Comptes rendus L’attente de Solveig à Strasbourg
Comptes rendus

L’attente de Solveig à Strasbourg

27/09/2020

Opéra, 23 septembre

Insolite idée qu’a eue Calixto Bieito de concevoir, au printemps 2019, pour le « Bergen International Festival » (en coproduction, notamment, avec l’Opéra National du Rhin), un spectacle autour de Solveig, le personnage du Peer Gynt d’Ibsen, en utilisant la musique de scène écrite par Grieg ! Elle lui est venue après avoir mis en scène la pièce du dramaturge norvégien et, quelques années plus tard, l’opéra Hanjo de Toshio Hosokawa, sur un livret de Mishima.

Calixto Bieito explique : « J’étais totalement fasciné par deux personnages féminins, Solveig et Hanako, une geisha, toutes deux abandonnées par un homme et dans une attente éternelle. J’étais intrigué par (…) leur désespoir, leur amour, leur ténacité, et par la profonde persévérance de ces deux femmes. »

Solveig, dans Peer Gynt, n’est pas la figure principale, mais celle que le personnage éponyme abandonne et qui passe sa vie à l’attendre, alors que lui arpente le monde. C’est donc du point de vue inverse, de celle qui semble subir l’action plus qu’elle ne la vit, que se place le metteur en scène espagnol. Mais il n’a pas voulu s’en tenir au personnage, tel qu’il apparaît dans la pièce ; il a souhaité lui donner une dimension plus contemporaine.

Aussi s’est-il tourné vers l’écrivain norvégien Karl Ove Knausgard, dont le cycle Mon combat a été salué comme un chef-d’œuvre dans le monde entier, pour lui demander d’écrire un livret, en lui donnant toute liberté pour le faire. Celui-ci a pris la forme d’une nouvelle, Les Oiseaux du ciel, que Calixto Bieito a utilisée à sa guise et qu’il a associée au texte déjà existant dans la partition (comme la célèbre « Chanson de Solveig »).

Dans cette nouvelle, il n’y a plus une seule femme, mais trois : une centrale, que l’on peut associer au personnage d’Ibsen, sa mère et sa fille. La première, qui travaille dans le secteur de la santé, attend son mari, qui est parti, tandis que sa mère, malade, va bientôt mourir, et que sa fille, au contraire, s’apprête à donner la vie (le spectacle s’achève d’ailleurs sur des images très réalistes de l’accouchement).

Il s’agit donc, dans les trois cas, d’une forme différente de l’attente. Sur scène, toutefois, il n’y a qu’une interprète, qui est toutes ces femmes à la fois. Elle évolue dans une sorte de cube blanc, sur les parois duquel sont projetées des vidéos (d’autres images apparaissent, sur des écrans situés de part et d’autre, et c’est souvent l’interprète elle-même qui se filme, à l’aide d’une petite caméra).

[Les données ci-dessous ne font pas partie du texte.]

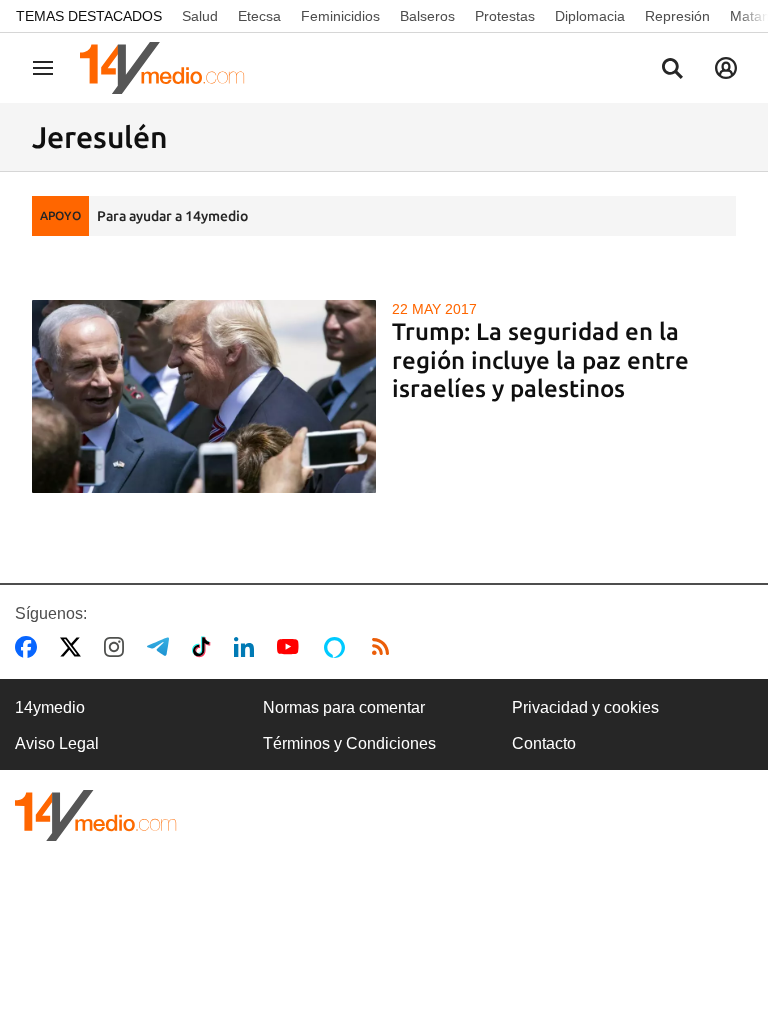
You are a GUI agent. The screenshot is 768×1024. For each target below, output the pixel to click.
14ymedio (50, 707)
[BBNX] (96, 815)
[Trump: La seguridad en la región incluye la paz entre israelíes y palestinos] (204, 396)
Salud (200, 16)
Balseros (427, 16)
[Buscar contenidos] (672, 70)
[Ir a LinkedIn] (248, 647)
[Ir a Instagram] (118, 647)
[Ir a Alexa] (338, 647)
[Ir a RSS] (385, 647)
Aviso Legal (57, 743)
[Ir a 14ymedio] (169, 68)
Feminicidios (340, 16)
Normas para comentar (344, 707)
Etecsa (259, 16)
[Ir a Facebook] (30, 647)
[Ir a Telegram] (162, 647)
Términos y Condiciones (349, 743)
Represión (677, 16)
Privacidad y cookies (585, 707)
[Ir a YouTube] (292, 647)
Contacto (544, 743)
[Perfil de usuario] (726, 68)
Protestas (505, 16)
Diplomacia (590, 16)
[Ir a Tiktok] (205, 647)
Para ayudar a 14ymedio (172, 216)
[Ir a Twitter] (74, 647)
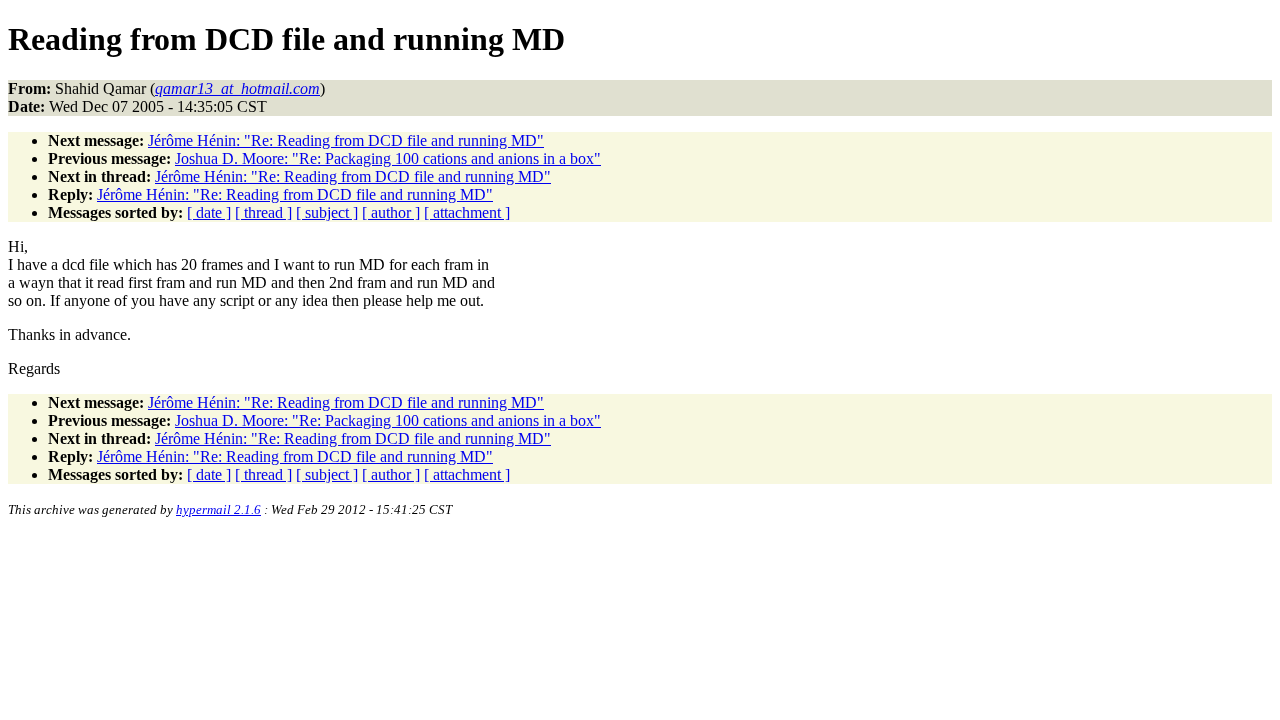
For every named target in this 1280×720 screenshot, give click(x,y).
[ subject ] (327, 212)
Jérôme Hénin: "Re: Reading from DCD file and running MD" (346, 140)
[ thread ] (263, 212)
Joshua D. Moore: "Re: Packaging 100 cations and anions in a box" (388, 158)
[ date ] (209, 212)
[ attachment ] (467, 212)
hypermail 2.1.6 (218, 509)
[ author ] (391, 212)
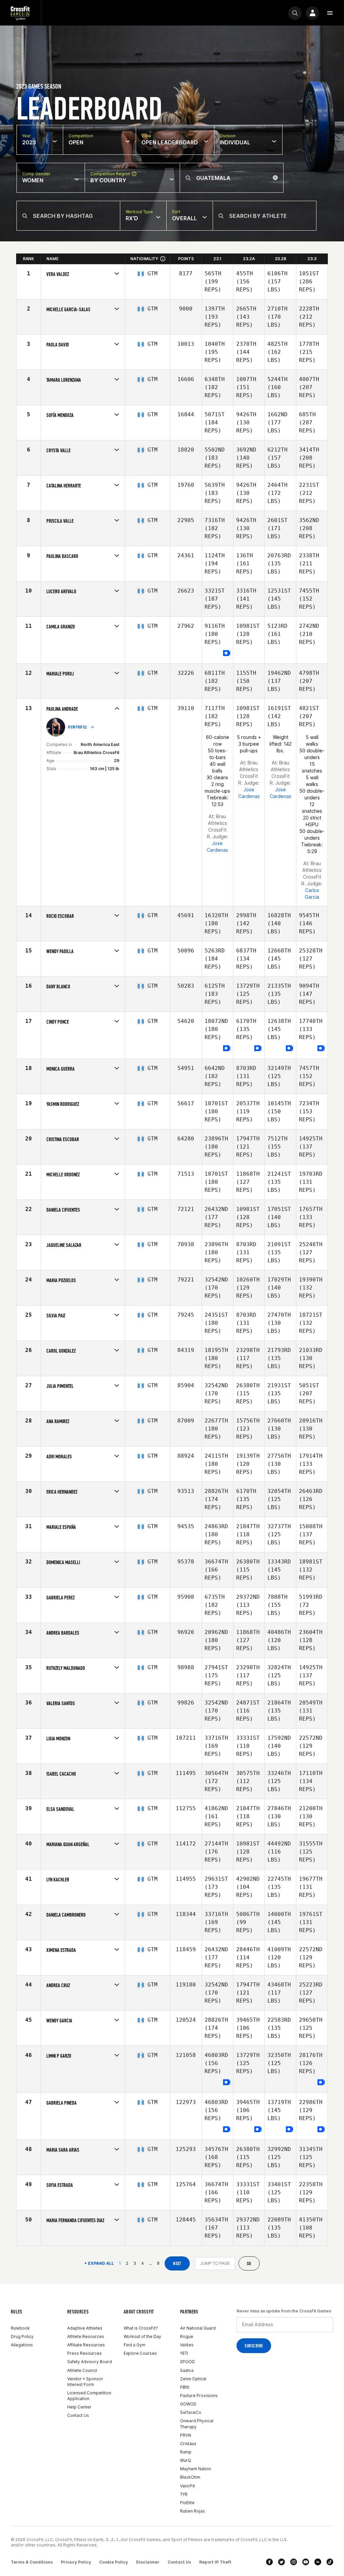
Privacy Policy (76, 2562)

Il n’y a pas d’action à proprement parler, juste une succession de scènes parlant du quotidien et du rapport avec la nature. C’est souvent très beau, parfois à la limite du kitsch (les effets spéciaux et les images d’animaux en gros plan !), et l’on pense au panthéisme sublime infusant les films de Terrence Malick.

L’œuvre est donc composée d’une partie de la musique de scène écrite par Grieg (essentiellement ce qui est dévolu à Solveig), mais aussi d’extraits des Quatre Psaumes pour baryton et chœur mixte a cappella du même, soulignant la dimension spirituelle de la pièce. L’ensemble est entrecoupé de textes parlés, formant un tout poétique, court (une heure dix), comme une élégie dont on ne voit pas toujours l’absolue nécessité dramaturgique, mais ne manquant pas de profondeur pour autant.

Mari Eriksmoen est en scène pendant toute la durée du spectacle. Vêtue d’une petite robe blanche, toute simple, sans artifice, la soprano est aussi convaincante dans les parties parlées (en norvégien) que chantées. Très expressive, avec un timbre lumineux et pur, elle aborde ces pages tellement connues avec une grâce et une douceur magnifiques.

Le Chœur de l’Opéra National du Rhin, qui arrive masqué (crise sanitaire oblige !) et duquel est issu le baryton Laurent Koehler, ponctue, avec une belle gravité, ce « concerto pour une femme seule », en dépit de quelques problèmes de justesse.

Quant à Eivind Gullberg Jensen, il dirige l’Orchestre Philharmonique de Strasbourg, placé sur le plateau et non dans la fosse, avec fermeté et un sens de la ligne très romantique.